Create Function

The command create is used to generate new data based on the records in the database. One of the data types that can be created is functional annotation. We can use well characterized protein sequences, such as SwissProt, to assign the functional annotation to the proteins that show a good match. For each gene in a track we can find the best matching protein from SwissProt with defined function somewhat implying that the gene performs a similar function.

The command

create function <mapset> [-a]

will find matches between the proteins from an annotation track and SwissProt. (We decided to leave 'function' instead of 'functional_annotation' just to save some typing).

Note

Before running the command create function please make sure that you have installed diamond (install diamond) and SwissProt (install swissprot)

If there are more than one annotation track with CDS, the program will ask to choose a track for the analysis:

PS> create function "Rice-platinum standard/Os GJ-temp: IRGSP-1.0 (Nipponbare)"
Assigning functional annotation by match to well-characterized proteins from SwissProt

Testing ...
- SwissProt file is present: passed
- DIAMOND binaries found: passed
- Working on map set Rice-platinum standard/Os GJ-temp: IRGSP-1.0 (Nipponbare)
More than one annotation track is found for map set Rice-platinum standard/Os GJ-temp: IRGSP-1.0 (Nipponbare). Which track should be used?
[0]: MSU gene models
[1]: Gnomon gene models
[2]: FGENESH gene models
[3]: Gramene Gene models
[4]: CSHL Gene models
Enter [TrackNumber] to use?

A flag -a can be used on the command line to force processing of all annotation tracks without asking.

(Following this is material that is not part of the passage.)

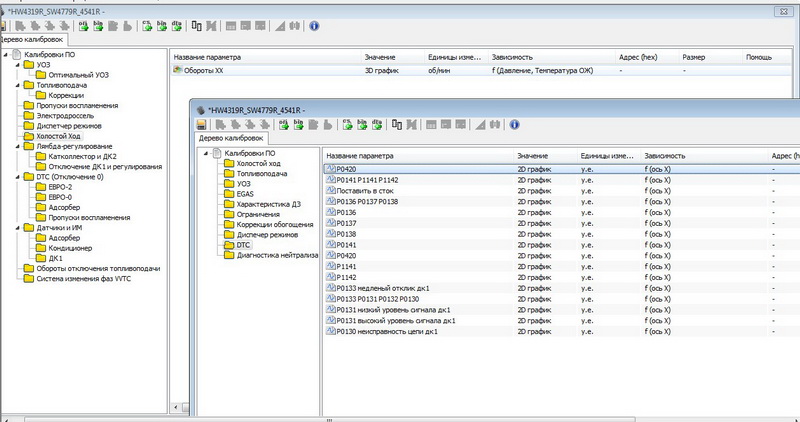Select the Электродроссель folder in tree
The width and height of the screenshot is (800, 422).
[63, 115]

As usual, the map set can be provided via MapSetId or its MapSetPath, such as in the example above. The auto-complete feature will save quite some typing.

The test mode (-t) will check for the presence of the binaries of diamond and the SwissProt index. The queries for diamond are the protein sequences for the annotation track in question. They are extracted from the corresponding BLAST index files and saved in a form of a FASTA file. When the test reports success, run the analysis, usually in verbose mode (-v).

Running diamond for one track usually takes about half a minute. The matches (one best match per gene) will be stored as an annotation qualifier 'SwissProt match':

At the end of the processing, PersephoneShell will nominate this qualifier as containing the Function of a gene. This distinction is useful when searching for gene properties - the users can narrow down the search to searching in Function qualifiers only, thus reducing the chance for false positive hits. Internally, PersephoneShell will add a new annotation_search entry. Please see the section for adding annotation_search for more details.